Jenny Beresford | June 28, 2016
Now let’s see if digital connectivity and creativity can hover like a drone above and across a politically detonated economic upheaval like Brexit.

We talk a lot about enterprise agility. Now let’s see if digital connectivity and creativity can hover like a drone above and across a politically detonated economic upheaval like Brexit.

In 2014, Gartner predicted that by 2016, 70 percent of successful digital business models will rely on deliberately unstable processes designed to shift as the situation changes and people’s needs shift.

Now in mid-2016, an expected referendum result in the UK will be our first big test of the elasticity and resilience of digital business models in the face of significant, politically levered, economic change.

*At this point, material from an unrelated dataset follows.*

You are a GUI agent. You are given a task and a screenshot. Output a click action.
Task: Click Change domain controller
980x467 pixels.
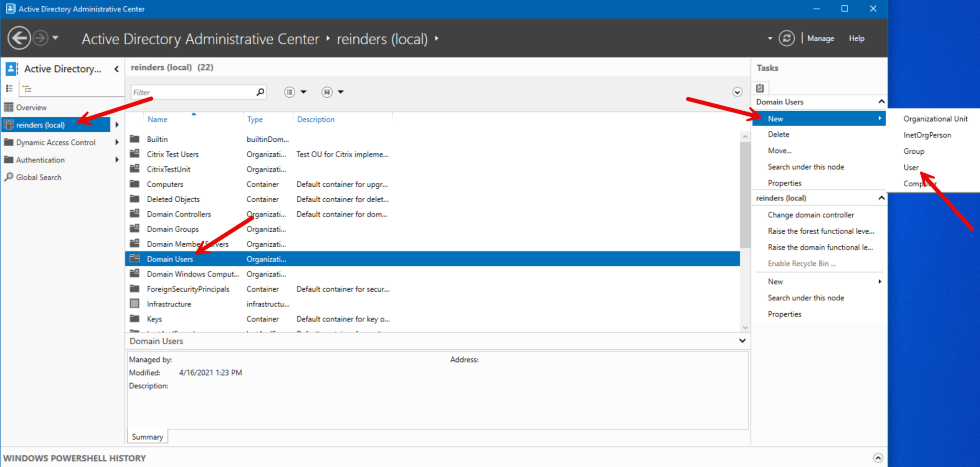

The impact of a Brexit is different today because of the vehicles of digitisation.

Global trade barriers are diminished, global payments systems streamlined and identity systems strengthened. Cloud storage makes it easier to uncouple regional data in response to regulatory change. Bitcoin offers an alternative to traditional nation-based currencies. Social media communities are unconstrained by artificial, geo-political borders.

So uncoupling Britain from the EU train should play out differently to the global economic events in living memory that rattled the world’s civic and commercial systems.

When the global financial crisis rattled the global economy nearly a decade ago, we were starting to flex the muscles of a digital economy with mysterious digitised financial products. When 9/11 stopped us in our tracks, we were making early explorations into internet enabled e-commerce.

If we look back to 2001, Amazon was only just starting to get its ‘mojo’ on as an online bookshop, Apple was just giving us a taste of streaming music through the iPod experience (yes, iPod not iPad), and we still used travellers cheques to navigate international currencies across borders.

The growth of a digital economy had come to a screaming halt, for just a moment, stopped in its tracks by the dotcom bubble that had spectacularly burst.

Today, I would like to be a fly on the wall of Alibaba, Amazon, Tencent or Google, as they adjust their global commercial scenarios to accommodate Brexit.

Perhaps the scenario is ‘business-as-usual’. Their digital business models should have enough built-in capacity and fluidity to float above, flow around, or exploit and profit from, shifts like Brexit.

The difference in a digitised world is that the global trading ecosystem is less adversely affected by political decisions and the flow on of slow moving analogue regulatory and process changes than it would have been five or ten years ago.

I’d also like to be privy to the strategic conversations happening this week in the think tanks of government in China and India as the world’s gaze turns to Europe, as it buckles down for an uncomfortable few years.

Smart digital governments within the EU and across its trading partners and visitors will have readied themselves to absorb change with less cost and disruption.